Saved entries
=====

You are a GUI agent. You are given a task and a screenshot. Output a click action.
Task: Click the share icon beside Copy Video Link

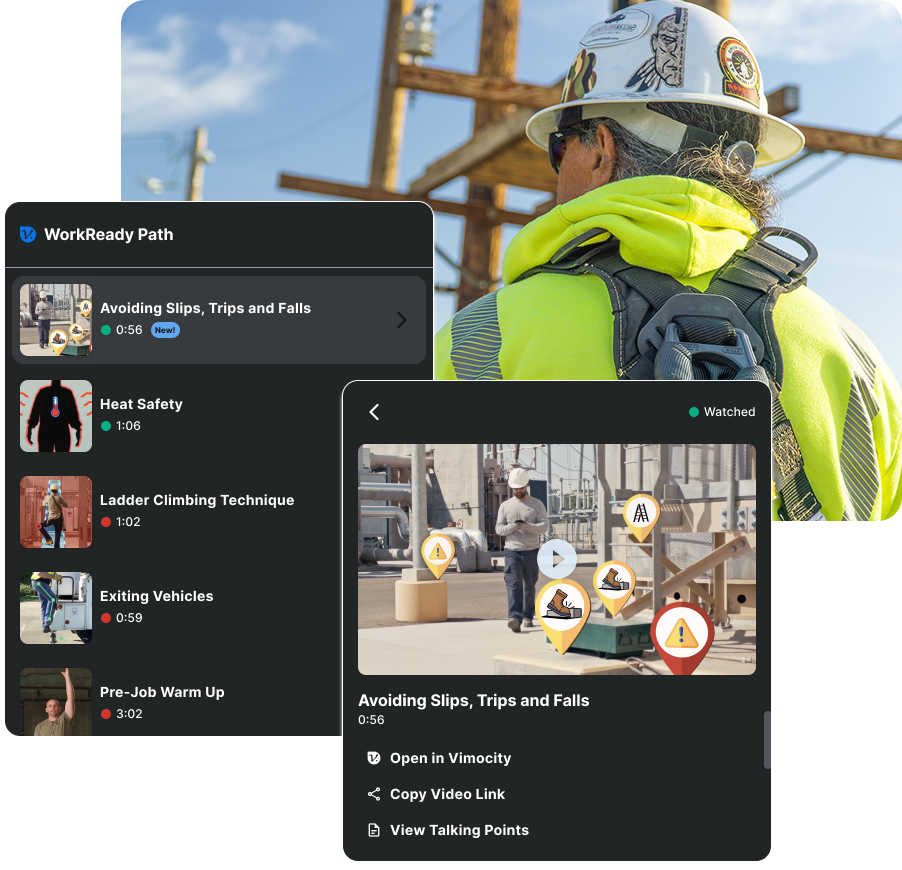(374, 794)
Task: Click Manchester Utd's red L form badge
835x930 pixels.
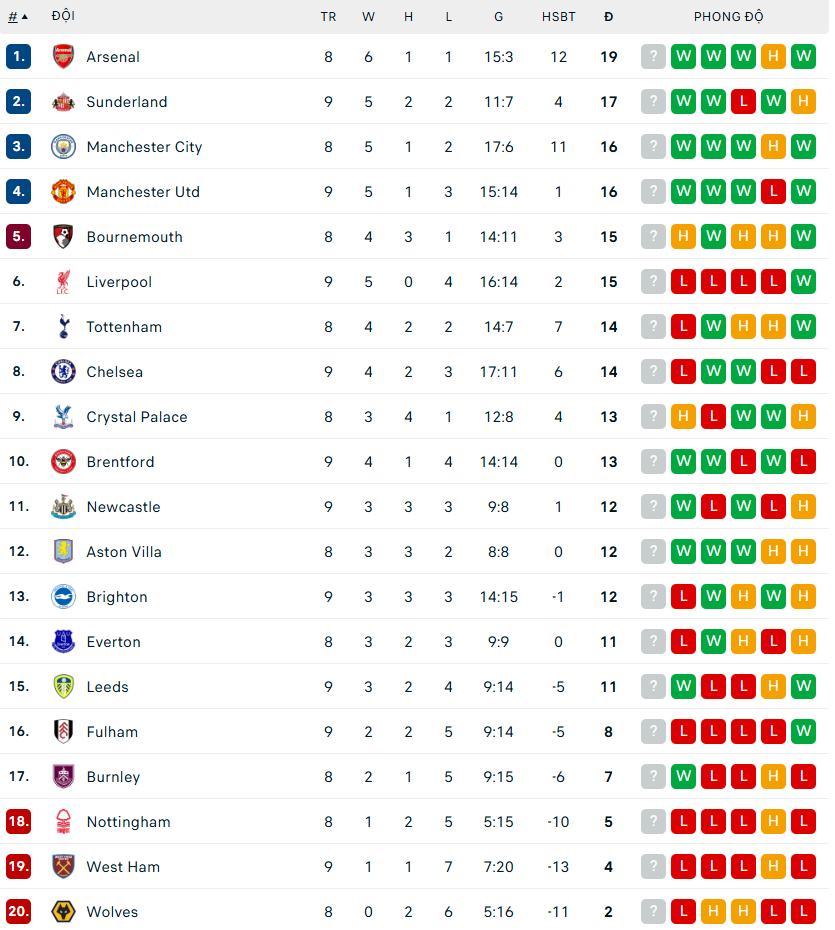Action: point(773,192)
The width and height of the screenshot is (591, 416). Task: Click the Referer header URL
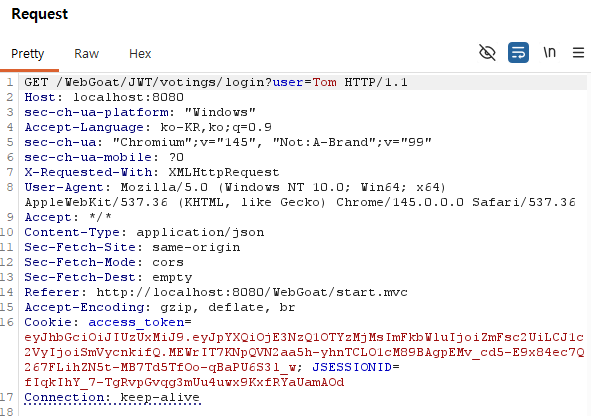click(252, 292)
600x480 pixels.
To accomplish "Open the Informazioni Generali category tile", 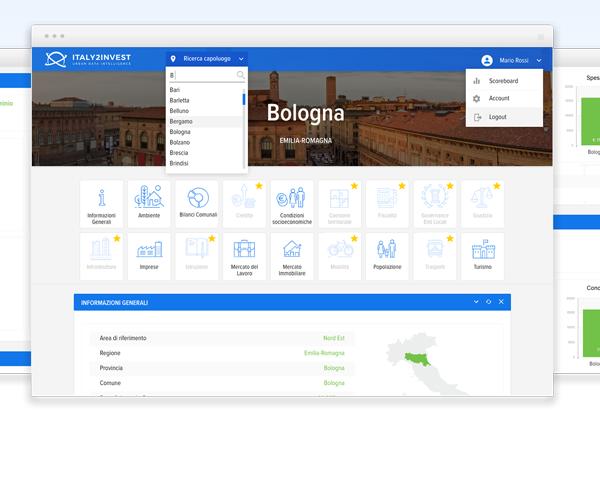I will [x=101, y=203].
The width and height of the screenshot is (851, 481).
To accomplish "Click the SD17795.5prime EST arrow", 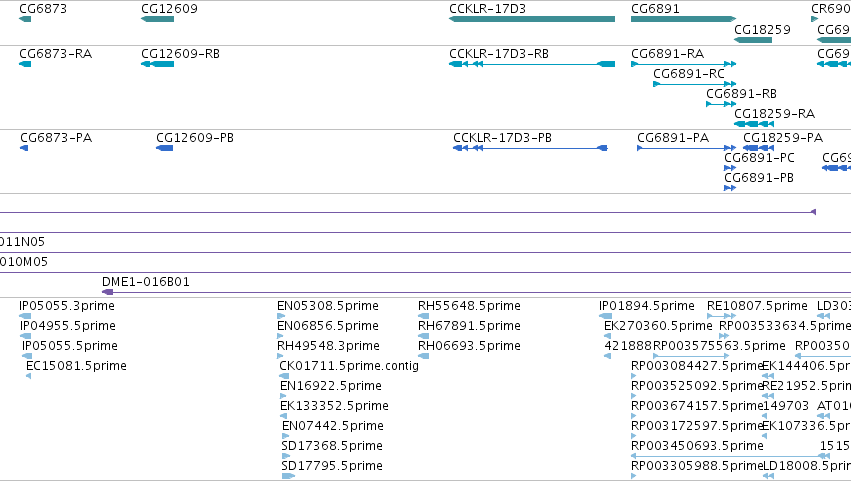I will 288,476.
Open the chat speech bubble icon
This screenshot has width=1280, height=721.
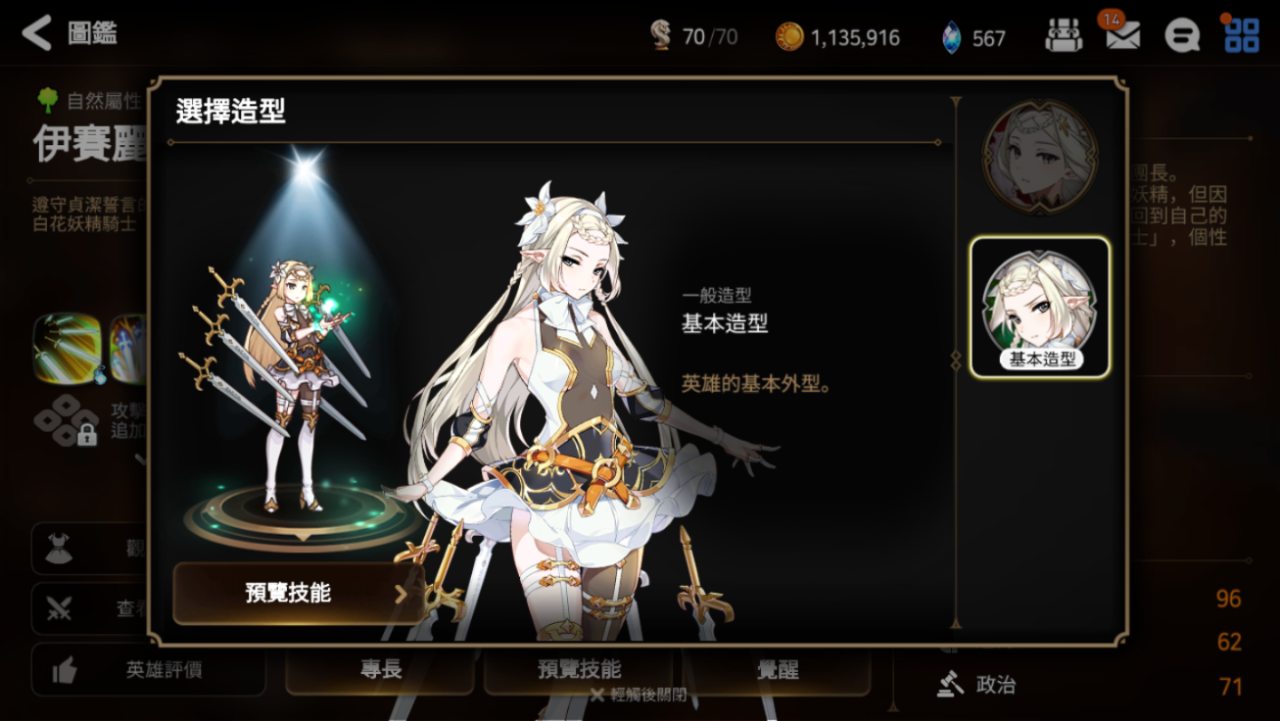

=====

Task brief
Give again, word for word, every line from the top of the entries above to the line holding "600x480 pixels.", both included. Leave the pictures out.

Exercise solution
You are a GUI agent. You are given a task and a screenshot. Output a click action.
Task: Click the share icon beside Copy Video Link

(374, 794)
Task: Click Manchester Utd's red L form badge
835x930 pixels.
Action: point(773,192)
The width and height of the screenshot is (591, 416). Task: Click the Referer header URL
click(252, 292)
600x480 pixels.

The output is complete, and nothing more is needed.